• [STORED DATA]:
________________

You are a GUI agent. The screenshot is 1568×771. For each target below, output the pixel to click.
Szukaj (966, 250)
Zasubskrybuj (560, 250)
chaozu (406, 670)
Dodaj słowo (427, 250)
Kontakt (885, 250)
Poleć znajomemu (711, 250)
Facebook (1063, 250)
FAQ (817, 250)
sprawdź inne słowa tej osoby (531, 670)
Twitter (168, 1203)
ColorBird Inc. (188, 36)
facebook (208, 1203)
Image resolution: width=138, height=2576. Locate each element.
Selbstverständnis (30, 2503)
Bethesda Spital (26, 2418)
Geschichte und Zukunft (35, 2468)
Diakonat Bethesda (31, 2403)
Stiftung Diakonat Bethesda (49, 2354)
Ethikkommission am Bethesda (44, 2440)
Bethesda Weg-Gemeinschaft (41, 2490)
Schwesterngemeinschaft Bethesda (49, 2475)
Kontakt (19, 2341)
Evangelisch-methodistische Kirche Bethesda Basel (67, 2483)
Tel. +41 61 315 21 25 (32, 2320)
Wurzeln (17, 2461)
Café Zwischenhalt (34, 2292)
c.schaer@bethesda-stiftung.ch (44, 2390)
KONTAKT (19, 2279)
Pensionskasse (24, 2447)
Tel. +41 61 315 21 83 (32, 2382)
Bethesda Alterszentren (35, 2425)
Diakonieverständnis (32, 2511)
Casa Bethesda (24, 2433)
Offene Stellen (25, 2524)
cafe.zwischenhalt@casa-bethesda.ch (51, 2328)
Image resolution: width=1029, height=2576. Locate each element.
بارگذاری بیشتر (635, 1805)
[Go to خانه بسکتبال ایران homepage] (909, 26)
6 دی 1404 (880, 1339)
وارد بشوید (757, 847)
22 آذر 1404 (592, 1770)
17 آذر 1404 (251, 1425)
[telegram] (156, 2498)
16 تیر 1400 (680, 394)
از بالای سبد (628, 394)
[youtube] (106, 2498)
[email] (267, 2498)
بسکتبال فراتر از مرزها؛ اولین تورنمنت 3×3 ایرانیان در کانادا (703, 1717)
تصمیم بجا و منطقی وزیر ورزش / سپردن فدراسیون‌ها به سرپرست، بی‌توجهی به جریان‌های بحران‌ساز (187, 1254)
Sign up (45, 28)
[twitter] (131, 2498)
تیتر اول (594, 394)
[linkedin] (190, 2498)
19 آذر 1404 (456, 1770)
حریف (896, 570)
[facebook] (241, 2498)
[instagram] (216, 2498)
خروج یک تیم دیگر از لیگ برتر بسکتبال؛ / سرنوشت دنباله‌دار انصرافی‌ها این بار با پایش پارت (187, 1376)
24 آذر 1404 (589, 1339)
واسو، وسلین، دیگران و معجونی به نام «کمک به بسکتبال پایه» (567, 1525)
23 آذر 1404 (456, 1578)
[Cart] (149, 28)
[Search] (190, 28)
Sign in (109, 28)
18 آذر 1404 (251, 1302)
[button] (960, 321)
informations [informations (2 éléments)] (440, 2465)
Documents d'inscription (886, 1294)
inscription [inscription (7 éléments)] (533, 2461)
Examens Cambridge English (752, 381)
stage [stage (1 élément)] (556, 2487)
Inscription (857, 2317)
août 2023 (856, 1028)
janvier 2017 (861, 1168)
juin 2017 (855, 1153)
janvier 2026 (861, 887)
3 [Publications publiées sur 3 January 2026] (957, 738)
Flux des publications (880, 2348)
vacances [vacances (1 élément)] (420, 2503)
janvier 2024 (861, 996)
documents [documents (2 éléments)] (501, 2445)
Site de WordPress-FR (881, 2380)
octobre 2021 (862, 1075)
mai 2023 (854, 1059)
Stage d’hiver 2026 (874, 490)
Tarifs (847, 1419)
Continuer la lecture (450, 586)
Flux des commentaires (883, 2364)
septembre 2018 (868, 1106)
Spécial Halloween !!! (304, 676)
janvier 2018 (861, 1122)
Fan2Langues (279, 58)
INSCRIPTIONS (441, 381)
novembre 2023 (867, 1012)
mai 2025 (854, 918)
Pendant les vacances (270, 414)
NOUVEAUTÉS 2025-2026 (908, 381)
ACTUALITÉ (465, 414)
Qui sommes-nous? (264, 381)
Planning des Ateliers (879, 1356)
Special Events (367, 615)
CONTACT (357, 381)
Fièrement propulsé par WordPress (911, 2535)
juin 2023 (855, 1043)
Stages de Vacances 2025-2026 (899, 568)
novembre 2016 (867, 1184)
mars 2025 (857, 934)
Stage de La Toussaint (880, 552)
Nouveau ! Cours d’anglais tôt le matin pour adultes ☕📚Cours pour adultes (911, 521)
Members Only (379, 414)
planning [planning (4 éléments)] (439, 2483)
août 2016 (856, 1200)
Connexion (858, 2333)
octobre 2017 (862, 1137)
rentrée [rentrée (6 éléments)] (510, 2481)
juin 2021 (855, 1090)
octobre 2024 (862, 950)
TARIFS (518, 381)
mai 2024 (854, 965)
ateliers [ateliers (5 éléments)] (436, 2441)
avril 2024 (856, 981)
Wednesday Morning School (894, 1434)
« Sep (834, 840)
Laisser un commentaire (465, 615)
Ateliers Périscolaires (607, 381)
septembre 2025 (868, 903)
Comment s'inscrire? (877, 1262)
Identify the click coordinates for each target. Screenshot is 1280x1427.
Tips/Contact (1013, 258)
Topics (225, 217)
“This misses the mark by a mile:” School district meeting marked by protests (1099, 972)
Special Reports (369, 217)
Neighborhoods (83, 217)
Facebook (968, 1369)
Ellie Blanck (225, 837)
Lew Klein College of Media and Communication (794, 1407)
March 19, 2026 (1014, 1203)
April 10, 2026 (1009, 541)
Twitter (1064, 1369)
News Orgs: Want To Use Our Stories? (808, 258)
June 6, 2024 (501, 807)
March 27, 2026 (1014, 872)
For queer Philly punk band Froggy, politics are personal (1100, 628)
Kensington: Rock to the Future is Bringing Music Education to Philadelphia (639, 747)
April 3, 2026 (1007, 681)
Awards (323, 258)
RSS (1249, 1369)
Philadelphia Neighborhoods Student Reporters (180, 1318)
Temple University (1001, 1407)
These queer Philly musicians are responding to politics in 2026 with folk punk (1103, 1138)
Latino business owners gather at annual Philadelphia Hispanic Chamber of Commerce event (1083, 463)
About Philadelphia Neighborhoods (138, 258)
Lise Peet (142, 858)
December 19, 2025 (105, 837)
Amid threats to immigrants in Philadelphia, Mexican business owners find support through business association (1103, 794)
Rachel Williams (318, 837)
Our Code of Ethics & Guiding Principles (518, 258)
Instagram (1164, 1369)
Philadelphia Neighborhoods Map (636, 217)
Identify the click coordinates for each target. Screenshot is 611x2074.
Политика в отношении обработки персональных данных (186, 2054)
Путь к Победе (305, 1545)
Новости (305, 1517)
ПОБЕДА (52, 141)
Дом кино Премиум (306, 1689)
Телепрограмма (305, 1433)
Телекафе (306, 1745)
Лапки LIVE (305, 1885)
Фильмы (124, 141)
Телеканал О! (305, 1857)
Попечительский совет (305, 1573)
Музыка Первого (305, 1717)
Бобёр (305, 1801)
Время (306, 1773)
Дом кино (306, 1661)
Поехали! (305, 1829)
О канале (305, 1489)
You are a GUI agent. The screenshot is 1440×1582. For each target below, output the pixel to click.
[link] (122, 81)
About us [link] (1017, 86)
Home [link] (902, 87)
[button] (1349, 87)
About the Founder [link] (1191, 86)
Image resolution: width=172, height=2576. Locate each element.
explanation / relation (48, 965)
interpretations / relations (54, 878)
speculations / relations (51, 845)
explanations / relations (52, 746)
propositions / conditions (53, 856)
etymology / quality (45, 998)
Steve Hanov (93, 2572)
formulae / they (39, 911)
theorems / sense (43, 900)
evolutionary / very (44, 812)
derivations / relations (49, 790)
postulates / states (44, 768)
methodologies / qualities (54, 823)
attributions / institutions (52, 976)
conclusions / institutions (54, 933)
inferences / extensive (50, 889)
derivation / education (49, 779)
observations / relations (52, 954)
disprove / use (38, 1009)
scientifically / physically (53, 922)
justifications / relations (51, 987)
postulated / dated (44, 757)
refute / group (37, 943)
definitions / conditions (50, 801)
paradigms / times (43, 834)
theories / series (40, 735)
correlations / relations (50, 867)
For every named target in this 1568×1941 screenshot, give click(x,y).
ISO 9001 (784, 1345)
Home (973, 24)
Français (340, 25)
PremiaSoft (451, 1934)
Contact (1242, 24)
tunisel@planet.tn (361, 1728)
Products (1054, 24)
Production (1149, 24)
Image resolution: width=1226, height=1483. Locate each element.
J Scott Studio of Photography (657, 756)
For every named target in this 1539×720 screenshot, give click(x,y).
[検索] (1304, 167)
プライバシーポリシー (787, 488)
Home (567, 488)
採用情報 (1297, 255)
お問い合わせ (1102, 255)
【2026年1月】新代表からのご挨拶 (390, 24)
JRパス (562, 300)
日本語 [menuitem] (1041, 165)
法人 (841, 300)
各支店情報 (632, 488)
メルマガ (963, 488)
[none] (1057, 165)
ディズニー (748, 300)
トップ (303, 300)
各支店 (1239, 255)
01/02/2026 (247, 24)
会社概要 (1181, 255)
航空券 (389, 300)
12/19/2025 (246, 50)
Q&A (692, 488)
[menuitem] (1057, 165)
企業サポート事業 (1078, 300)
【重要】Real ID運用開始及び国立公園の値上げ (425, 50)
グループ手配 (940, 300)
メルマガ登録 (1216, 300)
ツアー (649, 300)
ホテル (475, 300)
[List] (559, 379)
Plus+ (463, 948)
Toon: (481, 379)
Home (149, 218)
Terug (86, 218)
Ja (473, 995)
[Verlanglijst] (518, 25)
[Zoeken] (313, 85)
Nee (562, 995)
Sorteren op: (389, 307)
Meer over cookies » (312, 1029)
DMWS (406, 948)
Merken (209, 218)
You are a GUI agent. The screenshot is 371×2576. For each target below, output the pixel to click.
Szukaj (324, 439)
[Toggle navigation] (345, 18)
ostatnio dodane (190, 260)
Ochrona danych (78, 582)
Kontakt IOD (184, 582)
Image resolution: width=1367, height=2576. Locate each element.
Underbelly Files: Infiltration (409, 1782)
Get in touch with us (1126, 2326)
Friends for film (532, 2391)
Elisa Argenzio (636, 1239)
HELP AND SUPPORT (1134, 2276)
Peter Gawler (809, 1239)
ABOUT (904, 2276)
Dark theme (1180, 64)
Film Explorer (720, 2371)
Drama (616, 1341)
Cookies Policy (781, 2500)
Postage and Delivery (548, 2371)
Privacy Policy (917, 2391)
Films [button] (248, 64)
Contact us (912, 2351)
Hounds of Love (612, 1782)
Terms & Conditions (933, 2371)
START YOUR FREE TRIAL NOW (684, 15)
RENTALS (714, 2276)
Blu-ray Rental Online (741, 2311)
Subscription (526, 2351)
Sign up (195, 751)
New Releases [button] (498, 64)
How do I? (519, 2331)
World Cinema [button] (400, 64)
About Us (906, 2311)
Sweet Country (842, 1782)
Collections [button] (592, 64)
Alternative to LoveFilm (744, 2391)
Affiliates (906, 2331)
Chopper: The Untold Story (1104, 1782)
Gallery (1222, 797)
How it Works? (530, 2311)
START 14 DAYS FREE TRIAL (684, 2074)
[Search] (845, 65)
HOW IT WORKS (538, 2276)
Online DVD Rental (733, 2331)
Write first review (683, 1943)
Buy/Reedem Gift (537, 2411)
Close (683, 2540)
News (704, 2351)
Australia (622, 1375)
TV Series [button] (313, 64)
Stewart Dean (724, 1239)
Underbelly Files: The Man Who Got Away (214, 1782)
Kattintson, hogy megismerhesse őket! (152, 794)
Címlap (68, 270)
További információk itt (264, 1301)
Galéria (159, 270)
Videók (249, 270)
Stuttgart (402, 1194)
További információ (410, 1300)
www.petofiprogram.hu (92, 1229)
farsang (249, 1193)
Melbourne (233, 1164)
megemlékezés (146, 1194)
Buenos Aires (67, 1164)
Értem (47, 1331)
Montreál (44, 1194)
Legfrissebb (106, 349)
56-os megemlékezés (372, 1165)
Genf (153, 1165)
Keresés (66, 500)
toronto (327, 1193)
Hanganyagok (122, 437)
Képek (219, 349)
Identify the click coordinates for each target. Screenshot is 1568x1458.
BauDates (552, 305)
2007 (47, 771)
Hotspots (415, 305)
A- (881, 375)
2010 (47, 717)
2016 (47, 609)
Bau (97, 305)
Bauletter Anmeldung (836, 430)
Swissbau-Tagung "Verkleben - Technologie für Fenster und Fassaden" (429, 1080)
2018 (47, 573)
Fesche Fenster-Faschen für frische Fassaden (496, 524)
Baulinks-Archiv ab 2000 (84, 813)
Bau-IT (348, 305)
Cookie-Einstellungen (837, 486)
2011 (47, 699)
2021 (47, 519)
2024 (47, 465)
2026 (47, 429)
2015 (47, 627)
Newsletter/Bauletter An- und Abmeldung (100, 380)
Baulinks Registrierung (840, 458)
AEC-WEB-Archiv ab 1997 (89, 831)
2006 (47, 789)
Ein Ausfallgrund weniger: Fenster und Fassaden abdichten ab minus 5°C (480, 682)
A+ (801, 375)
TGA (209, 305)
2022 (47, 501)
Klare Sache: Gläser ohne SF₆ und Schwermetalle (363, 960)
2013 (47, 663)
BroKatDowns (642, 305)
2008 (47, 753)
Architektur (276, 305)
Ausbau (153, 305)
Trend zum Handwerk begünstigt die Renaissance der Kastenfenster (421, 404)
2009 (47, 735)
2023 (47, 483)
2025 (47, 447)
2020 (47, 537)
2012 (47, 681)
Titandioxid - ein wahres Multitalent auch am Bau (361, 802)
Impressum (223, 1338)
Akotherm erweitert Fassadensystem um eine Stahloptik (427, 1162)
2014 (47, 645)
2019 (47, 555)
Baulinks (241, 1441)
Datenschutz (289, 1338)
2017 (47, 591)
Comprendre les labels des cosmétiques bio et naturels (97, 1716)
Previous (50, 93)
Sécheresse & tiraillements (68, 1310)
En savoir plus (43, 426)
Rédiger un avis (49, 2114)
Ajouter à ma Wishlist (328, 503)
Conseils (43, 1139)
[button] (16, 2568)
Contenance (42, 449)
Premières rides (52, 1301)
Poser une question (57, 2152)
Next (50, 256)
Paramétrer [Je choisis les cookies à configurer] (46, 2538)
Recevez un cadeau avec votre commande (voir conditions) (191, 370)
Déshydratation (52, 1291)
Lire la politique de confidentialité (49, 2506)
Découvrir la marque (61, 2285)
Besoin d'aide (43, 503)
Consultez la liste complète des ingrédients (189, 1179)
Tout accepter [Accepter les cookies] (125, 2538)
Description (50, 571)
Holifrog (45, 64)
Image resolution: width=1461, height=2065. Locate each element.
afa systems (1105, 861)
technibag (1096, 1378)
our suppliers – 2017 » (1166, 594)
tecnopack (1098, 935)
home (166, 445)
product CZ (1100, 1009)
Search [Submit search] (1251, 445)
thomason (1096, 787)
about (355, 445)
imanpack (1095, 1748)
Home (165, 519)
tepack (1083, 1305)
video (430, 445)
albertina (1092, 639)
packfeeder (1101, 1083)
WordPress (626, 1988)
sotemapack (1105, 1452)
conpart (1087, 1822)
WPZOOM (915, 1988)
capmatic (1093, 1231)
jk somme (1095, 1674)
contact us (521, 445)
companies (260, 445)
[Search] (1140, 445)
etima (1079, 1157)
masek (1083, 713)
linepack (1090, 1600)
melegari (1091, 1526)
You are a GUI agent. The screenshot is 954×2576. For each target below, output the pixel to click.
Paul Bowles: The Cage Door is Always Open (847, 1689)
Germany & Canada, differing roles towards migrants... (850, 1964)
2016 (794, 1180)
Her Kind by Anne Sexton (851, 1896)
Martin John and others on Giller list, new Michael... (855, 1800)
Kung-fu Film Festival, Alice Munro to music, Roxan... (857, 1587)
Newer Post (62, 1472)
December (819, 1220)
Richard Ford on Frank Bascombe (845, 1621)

________________

Reproduce the data above word for word, from its first line down to and including the line that contains "FAQ (817, 250)".

You are a GUI agent. The screenshot is 1568×771. For each target below, output the pixel to click.
Szukaj (966, 250)
Zasubskrybuj (560, 250)
chaozu (406, 670)
Dodaj słowo (427, 250)
Kontakt (885, 250)
Poleć znajomemu (711, 250)
Facebook (1063, 250)
FAQ (817, 250)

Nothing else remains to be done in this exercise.